I think we're exposed to new patterns (I've changed the name to
"patterns" just to remind myself that we haven't actually defined what
we're talking about very precisely!) all the time, they're just not as
extreme as my example. At which point do "I should cocoa!", "Tha'll burn
in hell thee will, lad!", "You should be so lucky!", "A Jedi seeks not
these things", "I enjoyed the party, I'm not saying that"*, "He don't
want to go,"** "I'd rather be the devil to be that woman man,"*** or
"It's got a certain je ne sais quoi," become not-English? They certainly
all seem to be part of English discourse.

*Scottish English for "I'm not saying I didn't enjoy the party."
**Something an English West Country woman said to me, referring to her
clock.
***From Skip James's "Devil got my Woman" - it means "I wish I was the
devil so that I could be that woman's man."

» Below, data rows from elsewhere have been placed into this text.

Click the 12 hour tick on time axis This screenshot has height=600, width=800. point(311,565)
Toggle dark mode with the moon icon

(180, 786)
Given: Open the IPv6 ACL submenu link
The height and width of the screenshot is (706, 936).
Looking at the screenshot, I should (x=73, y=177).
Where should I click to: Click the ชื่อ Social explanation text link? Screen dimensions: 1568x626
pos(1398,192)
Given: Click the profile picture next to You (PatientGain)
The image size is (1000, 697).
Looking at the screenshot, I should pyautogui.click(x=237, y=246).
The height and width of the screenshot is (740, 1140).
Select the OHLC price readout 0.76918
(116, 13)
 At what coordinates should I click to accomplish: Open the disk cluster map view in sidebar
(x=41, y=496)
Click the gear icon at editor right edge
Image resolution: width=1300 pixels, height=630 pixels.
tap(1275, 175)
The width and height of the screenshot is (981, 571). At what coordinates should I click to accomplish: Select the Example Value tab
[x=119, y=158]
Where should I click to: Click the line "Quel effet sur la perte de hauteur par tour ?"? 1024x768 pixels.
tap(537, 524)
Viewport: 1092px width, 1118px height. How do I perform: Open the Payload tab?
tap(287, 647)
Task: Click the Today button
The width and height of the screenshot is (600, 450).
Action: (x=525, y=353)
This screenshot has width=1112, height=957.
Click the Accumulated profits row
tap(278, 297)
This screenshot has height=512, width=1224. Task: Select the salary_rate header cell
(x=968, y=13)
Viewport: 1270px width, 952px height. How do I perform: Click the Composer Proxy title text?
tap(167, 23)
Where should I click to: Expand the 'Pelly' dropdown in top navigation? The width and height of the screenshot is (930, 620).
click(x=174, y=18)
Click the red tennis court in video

Of course we do perceive cultural boundaries which makes us wary of new
language patterns. The desire to stick with what we know is stong, which
is why I said:

>> As I said, we can, but normally we don't!
>
>
> But we do, probably the majority of sentences we utter each day are
> new sentences that we have never heard or spoken before.

...

> You need an infinite number of exemplars to exemplify an infinite
> number of sentences, but you can describe an infinite number of
> sentences with just a finite set of rules, in this case just one: a
> sentence can be composed of a sentence joined to another sentence by
> the word 'and'. There again, if exemplar based language analysis works
> and you can ditch syntax, then I would go ahead and write your books
> now before someone steals your ideas!

I'm not sure exactly why you think you need an infinite number of
exemplars. If we're thinking of the brain as processing language like a
neural net, then we can expect the brain, like neural nets, to determine
its own set of rules from the exemplars. Whether these are "The Rules"
in any sense doesn't matter in the least, as long as the results we get
from using them are acceptable.

These days there are rules because grammarians have defined them - but
language was working perfectly before grammarians came along. And the
rules that grammarians define still don't work perfectly. One reason
they work well - in writing, though less so in speech - is because
people these are taught them, not because they were pre-existent.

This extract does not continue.